_PROBLEM TO SOLVE:_ Drop the images. Copy every line below character for character.

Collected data
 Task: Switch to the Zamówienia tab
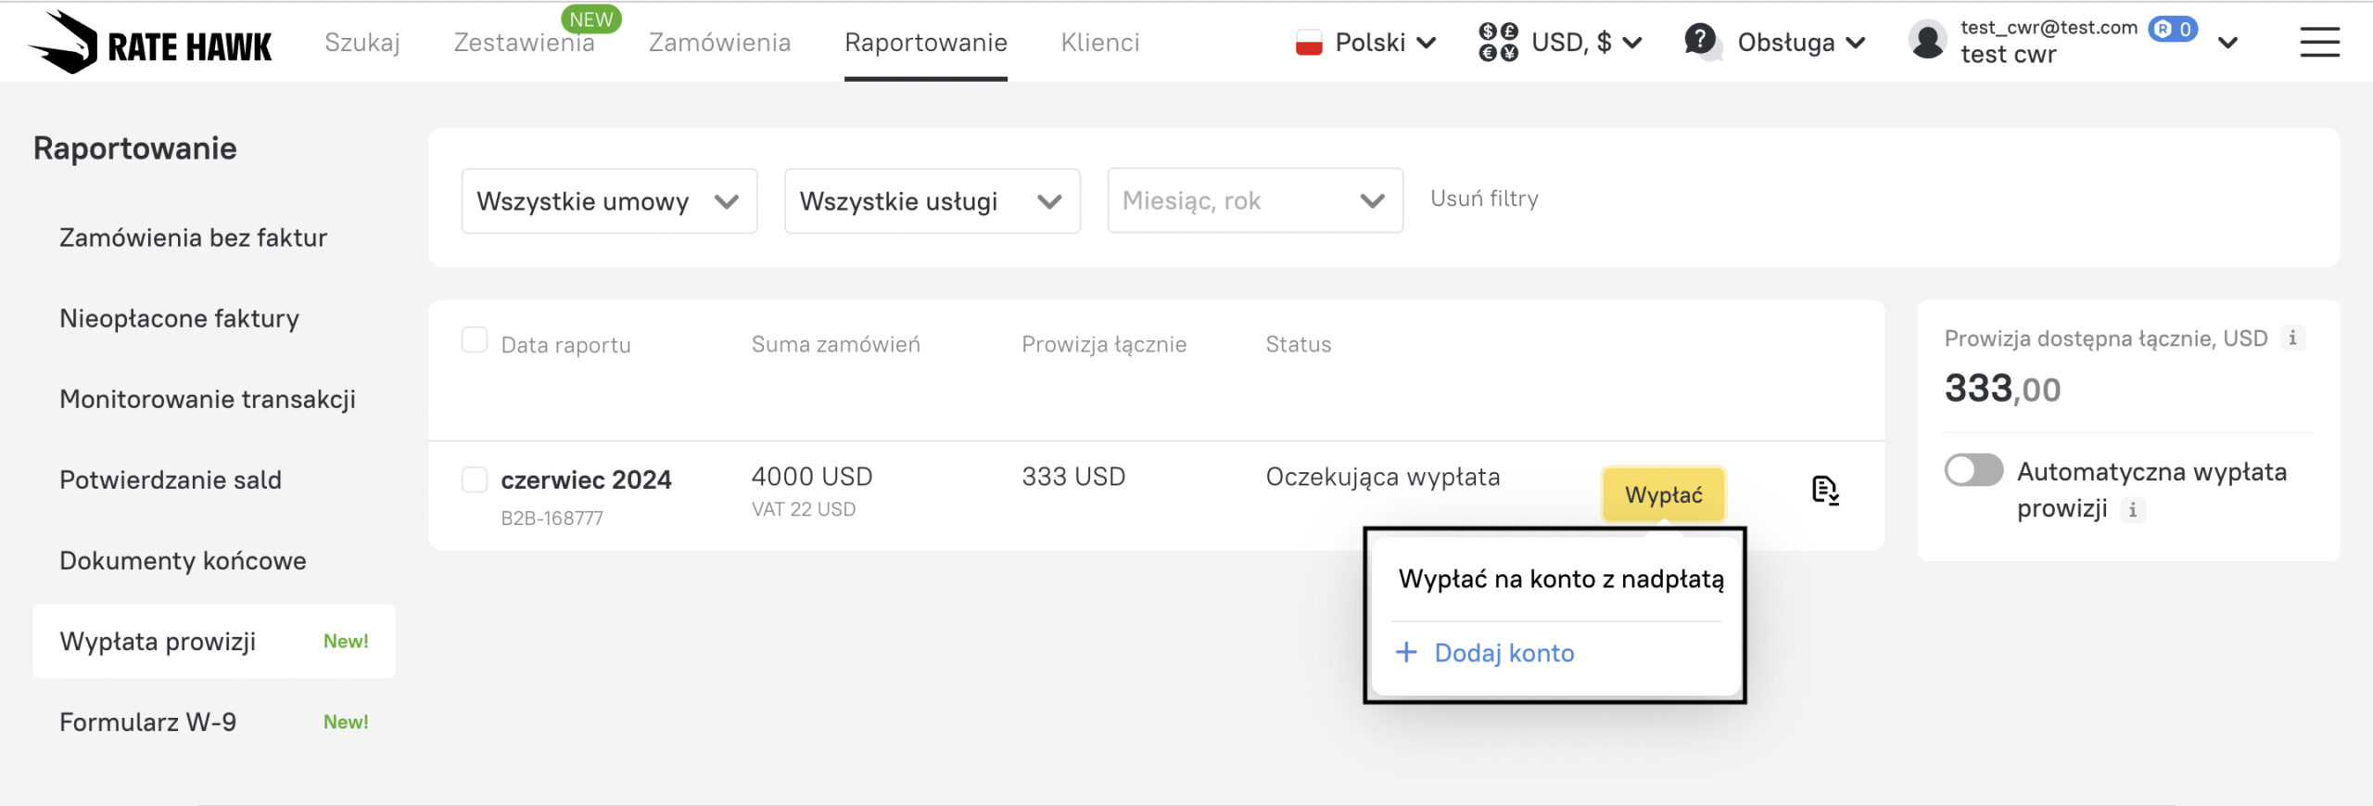719,43
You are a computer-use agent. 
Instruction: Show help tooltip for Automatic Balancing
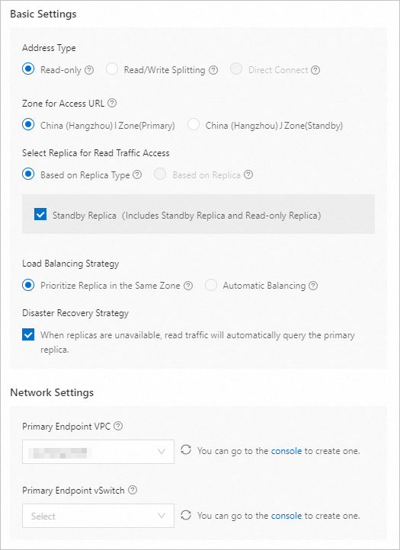(x=313, y=286)
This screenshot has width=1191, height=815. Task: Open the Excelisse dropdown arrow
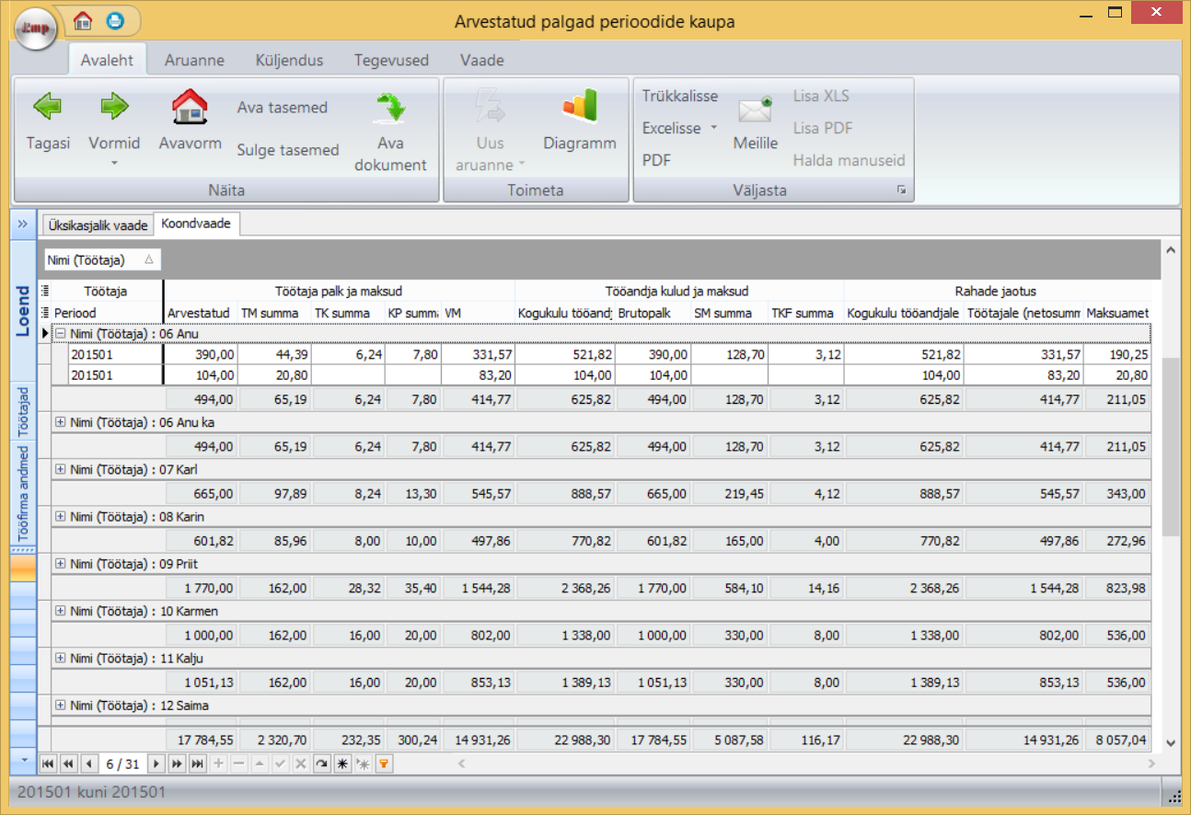pos(713,129)
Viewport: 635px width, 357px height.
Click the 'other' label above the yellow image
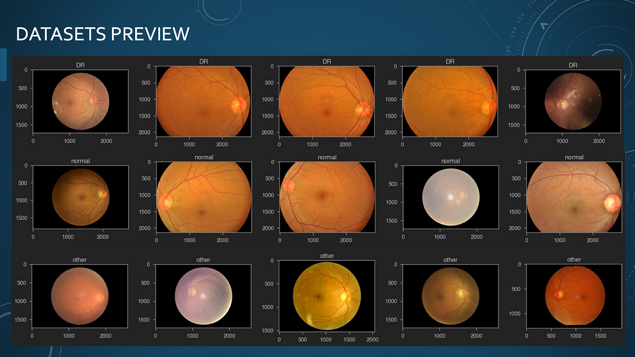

_OUTPUT FOR THIS EXERCISE:_
 Task: Switch to the Zamówienia tab
719,43
You are a computer-use agent. 
Instruction: Show help tooltip for Automatic Balancing
(x=313, y=286)
This screenshot has width=1191, height=815. Task: Open the Excelisse dropdown arrow
pos(713,129)
Viewport: 635px width, 357px height.
Click the 'other' label above the yellow image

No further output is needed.